Utrecht University celebrates centenary stone-laying ceremony at Bijlhouwerstraat

Commemorative stone from 1922. Photo: Harold van de Kamp

On 8 June 2022, it will be one hundred years since the first stone was laid for the extension of the Phyisics Laboratory at the Bijlhouwerstraat. Today, the anniversary was commemorated with invited guests with presentations on the life of Prof. Ornstein, then director of the lab, and the history of the building. A class of primary school pupils from the neighbourhood symbolically laid a stone.

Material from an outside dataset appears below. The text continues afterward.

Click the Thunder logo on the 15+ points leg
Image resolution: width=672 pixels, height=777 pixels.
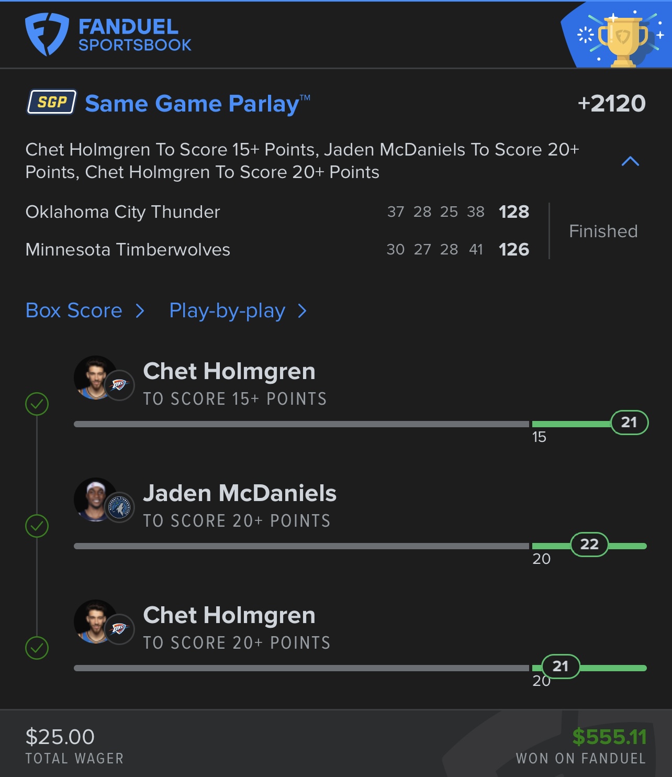[120, 386]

Utrecht University is a modern organisation, but we also honour our traditions and heritage.

Anton Pijpers
Chair Executive Board
Een foto uit 1922 waar een groep mensen toekijkt terwijl de eerste steen van het gebouw wordt gelegd.
Hadassa Ornstein laying the foundation stone for the extension of the Physics Laboratory on 8 June 1922. Source: 98725, collection Het Utrechts Archief.

Stone laying

On 8 June 1922 Hadassa Ornstein, daughter of Utrecht University professor and director of the Physics Laboratory Professor Leonard Ornstein, had the honour of inaugurating the renovation by laying the memorial stone. The building on the Bijlhouwerstraat currently houses the Utrecht University School of Governance.

Portret uit 1933 van professor Leonard Ornstein
Professor Leonard Ornstein in 1933. Source: Francis Kramer, Het Utrechts Archief.

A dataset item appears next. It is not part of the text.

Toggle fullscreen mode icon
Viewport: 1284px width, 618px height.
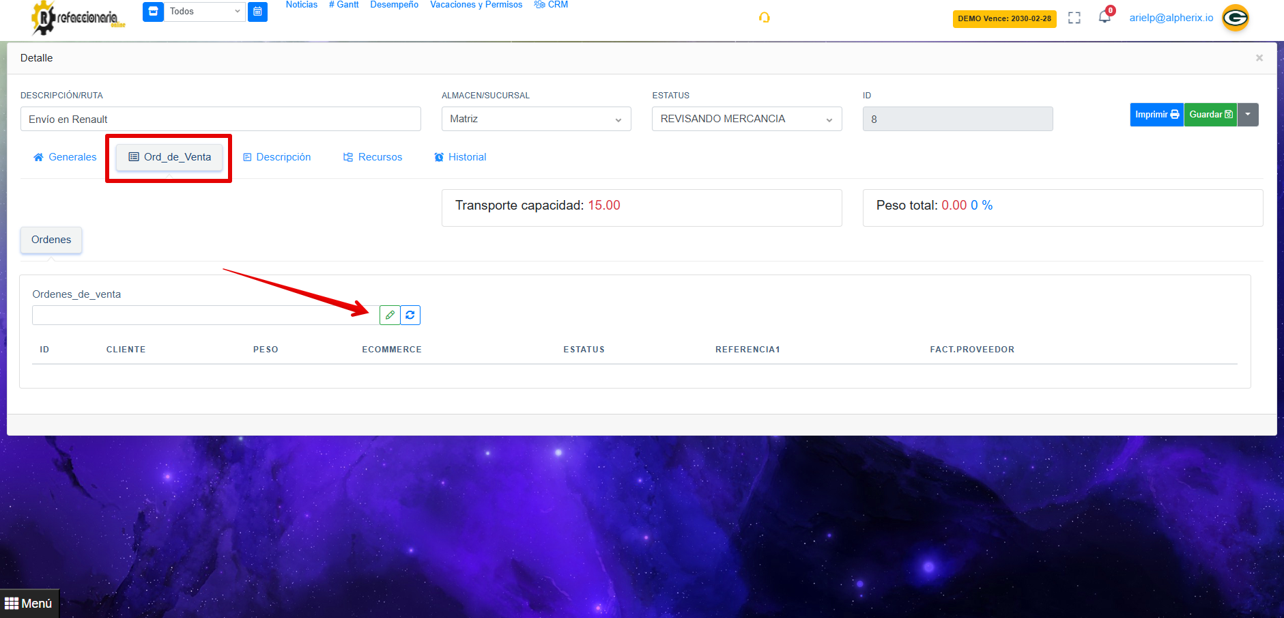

Professor Ornstein was and remains inextricably linked to Utrecht. During his tenure at Utrecht University, he supervised 94 PhD students and was co-founder of the still active Nederlandse Natuurkundige Vereniging (Dutch Physics Society). Ornstein established contacts with industry and business, and was one of the main initiators of what later became known as contract funding. In 1941, he had to stop his work at the university during the German occupation in the Second World War: being Jewish, he was denied access to his own laboratory. Shortly afterwards, he died at the age of 60.

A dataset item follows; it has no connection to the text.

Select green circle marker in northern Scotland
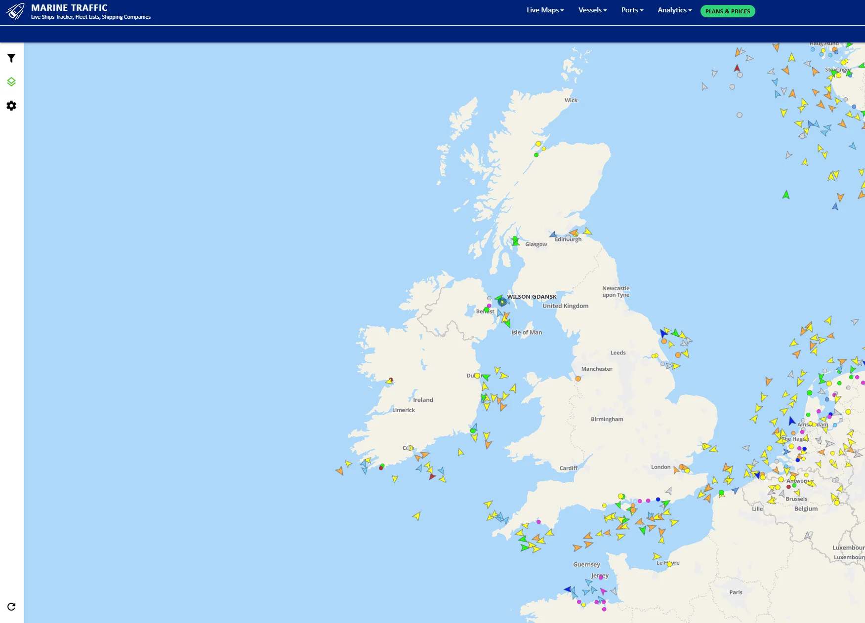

At the beginning of the war, my grandfather was denied access to his lab. That hurt him very much. That is why it is so wonderful that we are here again.

Leonard Ornstein
Grandson Leonard Ornstein
The Ornstein family at the 8 June 2022 meeting. Photo: Harold van de Kamp

De Bijlhouwersstraat

Besides Ornstein himself, the stones of the building on the Bijlhouwerstraat also have a history attached to them: from its construction in 1875, commissioned by the famous physicist and meteorologist C.H.D. Buys Ballot for what was then the State University of Utrecht, to the construction of the Physics Laboratory and its eventual accommodation for the Utrecht University School of Governance. You can read more about the history of the building in the story A century of ‘imagination and astonishment’ at the Bijlhouwerstraat.

A century of ‘imagination and astonishment’ at the Bijlhouwerstraat

Mural

Since 2020, Professor Ornstein's work has been featured at Vaartsche Rijn train station on the scientific mural about the Ornstein-Uhlbeck Process, the random movement in which an object makes a series of random movements. The mural was created by artist collective De Strakke Hand.

Mural “Prof. Ornstein onderzoekt de toevalsbeweging”. Source: photographer Het Utrechts Archief.